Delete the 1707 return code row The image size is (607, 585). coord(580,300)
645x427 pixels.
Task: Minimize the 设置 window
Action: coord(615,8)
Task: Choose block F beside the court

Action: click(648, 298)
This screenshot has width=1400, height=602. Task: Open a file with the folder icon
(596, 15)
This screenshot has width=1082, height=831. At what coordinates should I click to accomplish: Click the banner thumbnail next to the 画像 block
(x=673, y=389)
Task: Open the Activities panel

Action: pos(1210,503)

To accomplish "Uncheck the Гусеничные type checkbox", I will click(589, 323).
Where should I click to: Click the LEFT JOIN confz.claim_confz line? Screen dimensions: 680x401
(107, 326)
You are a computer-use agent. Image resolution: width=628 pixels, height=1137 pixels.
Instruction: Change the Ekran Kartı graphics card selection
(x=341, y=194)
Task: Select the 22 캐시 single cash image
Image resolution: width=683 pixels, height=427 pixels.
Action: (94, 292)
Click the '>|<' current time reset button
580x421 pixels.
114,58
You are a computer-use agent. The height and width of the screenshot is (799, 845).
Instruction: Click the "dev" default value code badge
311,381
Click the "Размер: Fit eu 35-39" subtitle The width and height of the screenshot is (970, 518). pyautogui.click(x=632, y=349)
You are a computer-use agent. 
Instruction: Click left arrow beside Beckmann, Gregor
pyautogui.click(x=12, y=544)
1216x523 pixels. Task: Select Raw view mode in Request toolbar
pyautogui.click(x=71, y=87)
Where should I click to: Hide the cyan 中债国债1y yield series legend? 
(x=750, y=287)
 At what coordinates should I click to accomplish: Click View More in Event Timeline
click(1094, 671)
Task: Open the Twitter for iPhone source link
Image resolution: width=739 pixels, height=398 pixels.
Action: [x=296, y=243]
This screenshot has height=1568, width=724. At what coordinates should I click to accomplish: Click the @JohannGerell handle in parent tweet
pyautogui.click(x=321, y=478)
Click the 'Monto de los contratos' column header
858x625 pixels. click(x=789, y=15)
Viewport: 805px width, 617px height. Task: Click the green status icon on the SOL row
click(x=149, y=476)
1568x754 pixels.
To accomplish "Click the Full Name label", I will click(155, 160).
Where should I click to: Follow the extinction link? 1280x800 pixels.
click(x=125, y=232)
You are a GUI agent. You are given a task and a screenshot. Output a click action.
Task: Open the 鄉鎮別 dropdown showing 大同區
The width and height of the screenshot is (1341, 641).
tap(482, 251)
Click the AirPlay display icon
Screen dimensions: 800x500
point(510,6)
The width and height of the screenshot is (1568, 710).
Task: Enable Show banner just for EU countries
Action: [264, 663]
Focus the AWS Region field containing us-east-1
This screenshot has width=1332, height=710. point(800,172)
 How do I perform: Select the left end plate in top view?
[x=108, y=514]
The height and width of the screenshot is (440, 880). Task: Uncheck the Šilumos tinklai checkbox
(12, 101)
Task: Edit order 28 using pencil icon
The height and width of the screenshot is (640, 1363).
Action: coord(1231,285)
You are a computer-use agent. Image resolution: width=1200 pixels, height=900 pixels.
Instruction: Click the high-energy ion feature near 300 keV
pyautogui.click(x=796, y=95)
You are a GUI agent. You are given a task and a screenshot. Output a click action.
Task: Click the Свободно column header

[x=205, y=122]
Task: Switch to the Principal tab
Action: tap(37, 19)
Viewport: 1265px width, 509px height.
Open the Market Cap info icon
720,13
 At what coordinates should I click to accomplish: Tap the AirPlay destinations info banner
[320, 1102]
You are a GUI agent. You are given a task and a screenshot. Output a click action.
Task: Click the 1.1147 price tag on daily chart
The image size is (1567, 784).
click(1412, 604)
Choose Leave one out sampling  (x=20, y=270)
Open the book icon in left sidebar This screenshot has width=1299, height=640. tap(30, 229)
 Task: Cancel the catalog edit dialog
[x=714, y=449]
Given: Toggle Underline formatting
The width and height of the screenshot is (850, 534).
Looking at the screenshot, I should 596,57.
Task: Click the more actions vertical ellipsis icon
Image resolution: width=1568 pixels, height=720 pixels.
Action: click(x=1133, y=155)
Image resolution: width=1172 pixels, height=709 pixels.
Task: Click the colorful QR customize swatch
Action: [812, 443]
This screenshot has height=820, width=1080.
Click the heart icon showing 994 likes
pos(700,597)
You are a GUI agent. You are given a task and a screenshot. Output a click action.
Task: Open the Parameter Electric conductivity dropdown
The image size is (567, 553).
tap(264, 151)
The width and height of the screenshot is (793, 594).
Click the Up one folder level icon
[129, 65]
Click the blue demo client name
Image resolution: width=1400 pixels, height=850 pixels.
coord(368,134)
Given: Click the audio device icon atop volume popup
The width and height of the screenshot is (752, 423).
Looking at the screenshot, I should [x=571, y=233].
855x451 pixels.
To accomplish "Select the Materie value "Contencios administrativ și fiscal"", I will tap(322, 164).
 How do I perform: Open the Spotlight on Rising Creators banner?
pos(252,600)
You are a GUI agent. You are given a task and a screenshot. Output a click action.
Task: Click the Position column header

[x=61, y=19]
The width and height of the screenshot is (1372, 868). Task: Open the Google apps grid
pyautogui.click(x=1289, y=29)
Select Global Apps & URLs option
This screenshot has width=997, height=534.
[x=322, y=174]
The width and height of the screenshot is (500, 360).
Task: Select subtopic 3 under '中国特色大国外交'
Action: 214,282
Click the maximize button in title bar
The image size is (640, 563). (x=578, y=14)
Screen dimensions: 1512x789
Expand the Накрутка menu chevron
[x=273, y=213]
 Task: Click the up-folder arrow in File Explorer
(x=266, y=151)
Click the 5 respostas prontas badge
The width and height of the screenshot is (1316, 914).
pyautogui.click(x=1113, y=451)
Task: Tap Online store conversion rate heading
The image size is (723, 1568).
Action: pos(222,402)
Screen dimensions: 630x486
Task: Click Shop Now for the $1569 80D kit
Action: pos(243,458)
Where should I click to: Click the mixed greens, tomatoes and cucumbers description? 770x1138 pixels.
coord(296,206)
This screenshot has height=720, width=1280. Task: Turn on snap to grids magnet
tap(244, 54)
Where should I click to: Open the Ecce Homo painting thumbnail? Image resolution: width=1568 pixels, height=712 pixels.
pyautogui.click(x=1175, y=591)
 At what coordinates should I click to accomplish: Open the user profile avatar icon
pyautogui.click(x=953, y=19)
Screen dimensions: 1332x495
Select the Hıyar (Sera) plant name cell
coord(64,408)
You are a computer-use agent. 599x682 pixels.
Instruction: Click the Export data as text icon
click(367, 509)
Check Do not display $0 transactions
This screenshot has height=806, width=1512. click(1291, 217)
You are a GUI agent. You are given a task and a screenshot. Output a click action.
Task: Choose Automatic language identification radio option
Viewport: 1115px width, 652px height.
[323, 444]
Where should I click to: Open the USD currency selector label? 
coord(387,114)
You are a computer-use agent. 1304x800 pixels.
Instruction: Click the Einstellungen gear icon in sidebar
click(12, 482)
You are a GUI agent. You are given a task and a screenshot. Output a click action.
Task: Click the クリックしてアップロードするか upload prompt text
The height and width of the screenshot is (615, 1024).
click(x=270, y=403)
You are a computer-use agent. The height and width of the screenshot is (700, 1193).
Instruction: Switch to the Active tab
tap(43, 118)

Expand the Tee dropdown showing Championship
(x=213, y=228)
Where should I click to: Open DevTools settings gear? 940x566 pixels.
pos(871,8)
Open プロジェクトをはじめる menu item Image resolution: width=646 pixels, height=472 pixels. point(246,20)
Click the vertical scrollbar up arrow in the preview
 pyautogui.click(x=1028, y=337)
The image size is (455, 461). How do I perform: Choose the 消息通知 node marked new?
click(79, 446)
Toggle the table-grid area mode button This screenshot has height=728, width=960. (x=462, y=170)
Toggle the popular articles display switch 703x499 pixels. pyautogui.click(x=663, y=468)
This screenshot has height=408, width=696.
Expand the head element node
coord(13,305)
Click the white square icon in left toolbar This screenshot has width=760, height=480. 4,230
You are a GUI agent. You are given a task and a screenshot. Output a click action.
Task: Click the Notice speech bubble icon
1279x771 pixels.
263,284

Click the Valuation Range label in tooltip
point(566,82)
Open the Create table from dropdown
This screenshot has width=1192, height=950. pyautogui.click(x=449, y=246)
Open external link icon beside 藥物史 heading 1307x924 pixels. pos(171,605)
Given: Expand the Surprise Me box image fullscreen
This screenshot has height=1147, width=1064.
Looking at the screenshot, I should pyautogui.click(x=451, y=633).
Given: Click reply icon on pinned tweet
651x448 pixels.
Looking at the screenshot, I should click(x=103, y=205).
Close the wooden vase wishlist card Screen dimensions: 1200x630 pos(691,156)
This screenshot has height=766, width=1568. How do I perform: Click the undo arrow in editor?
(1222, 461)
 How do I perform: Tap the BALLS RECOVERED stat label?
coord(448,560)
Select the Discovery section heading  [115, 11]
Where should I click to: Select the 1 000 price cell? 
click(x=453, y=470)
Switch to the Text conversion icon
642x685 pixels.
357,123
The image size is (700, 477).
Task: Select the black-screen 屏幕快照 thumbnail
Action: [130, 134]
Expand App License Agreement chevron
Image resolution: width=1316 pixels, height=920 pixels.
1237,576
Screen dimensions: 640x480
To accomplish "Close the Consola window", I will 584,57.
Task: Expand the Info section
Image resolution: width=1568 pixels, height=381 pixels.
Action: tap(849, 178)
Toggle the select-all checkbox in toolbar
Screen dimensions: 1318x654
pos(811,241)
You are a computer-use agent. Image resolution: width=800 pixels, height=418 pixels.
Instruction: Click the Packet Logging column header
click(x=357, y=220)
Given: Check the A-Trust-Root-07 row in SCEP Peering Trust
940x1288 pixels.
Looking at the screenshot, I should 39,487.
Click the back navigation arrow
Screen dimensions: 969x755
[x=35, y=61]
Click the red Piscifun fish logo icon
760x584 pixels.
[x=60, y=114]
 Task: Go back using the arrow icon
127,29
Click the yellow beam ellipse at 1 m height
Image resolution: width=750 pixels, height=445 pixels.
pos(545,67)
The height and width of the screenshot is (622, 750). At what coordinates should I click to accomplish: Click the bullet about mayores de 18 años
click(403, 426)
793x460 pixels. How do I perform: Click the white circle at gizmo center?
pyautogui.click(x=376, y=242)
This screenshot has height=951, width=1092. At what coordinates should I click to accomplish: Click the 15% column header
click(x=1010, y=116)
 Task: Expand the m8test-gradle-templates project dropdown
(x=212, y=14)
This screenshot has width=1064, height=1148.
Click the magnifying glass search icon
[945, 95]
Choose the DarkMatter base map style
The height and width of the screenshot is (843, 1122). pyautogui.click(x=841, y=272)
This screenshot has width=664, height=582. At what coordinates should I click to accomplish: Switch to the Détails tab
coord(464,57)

(BRIEF)
All lines with the word "Close" must be located in the data and copied.

(EXERCISE RESPONSE)
Close the wooden vase wishlist card Screen dimensions: 1200x630 pos(691,156)
To accomplish "Close the Consola window", I will 584,57.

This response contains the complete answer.